What’s more, learning I was related to the man he worked with and saw his vision of the world in was revolutionary. My blood was next to his in a more concrete way than I’d ever been able to imagine. I could see myself in his work now, my family, and myself. Now they are both dead. My tie to a man I’d never seen beyond a screen was real when he had air in his lungs, a metaphysical tie between artists. Now what remains is a tie to a memory, one I do not even truly have. So what is that? It feels like nothing.

This prose isn’t falling neatly—not that it ever does—but I barely even know what to feel. In a sickening mode of my own mind, I cannot stop thinking about Twin Peaks, a community falling after the loss of what they perceive to be an angel. A mother’s screaming sobs, a best friend’s hollow eyes, a lover’s choked resolve.

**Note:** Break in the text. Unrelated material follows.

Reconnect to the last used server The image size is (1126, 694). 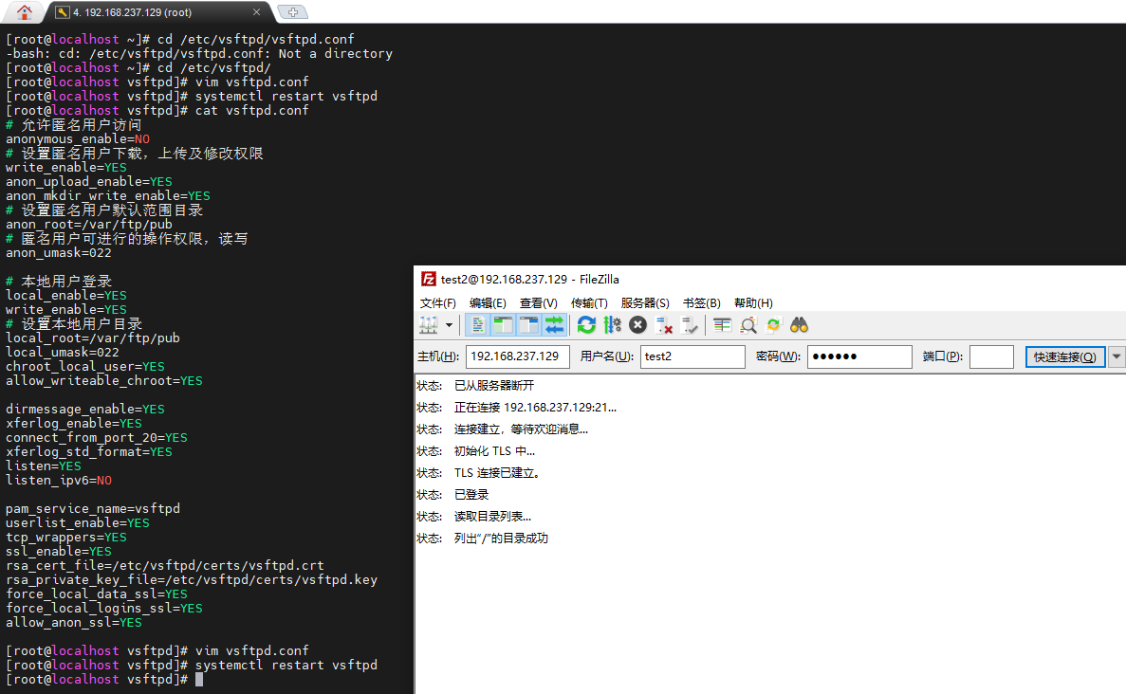click(x=690, y=325)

David Lynch gave me my matrix for grief, I did not realize he has taught me how to grieve himself.



After learning the man died of emphysema, I smoked a cigarette. He spoke of tobacco like a holy vice, something that gave him access to himself. His dedication to a ritualistic worship of the plant is what killed him, concretely. I suppose I just wanted to taste what he loved. I am grappling with myself so severely I can barely explain why I am feeling such depths of pain today. Recalibrated I am made new but nothing about myself has changed. I have not been orphaned, I have not lost a friend, I am not the owner of one-fewer-cat, I am simply a teenager who is aware of one fewer soul in this world.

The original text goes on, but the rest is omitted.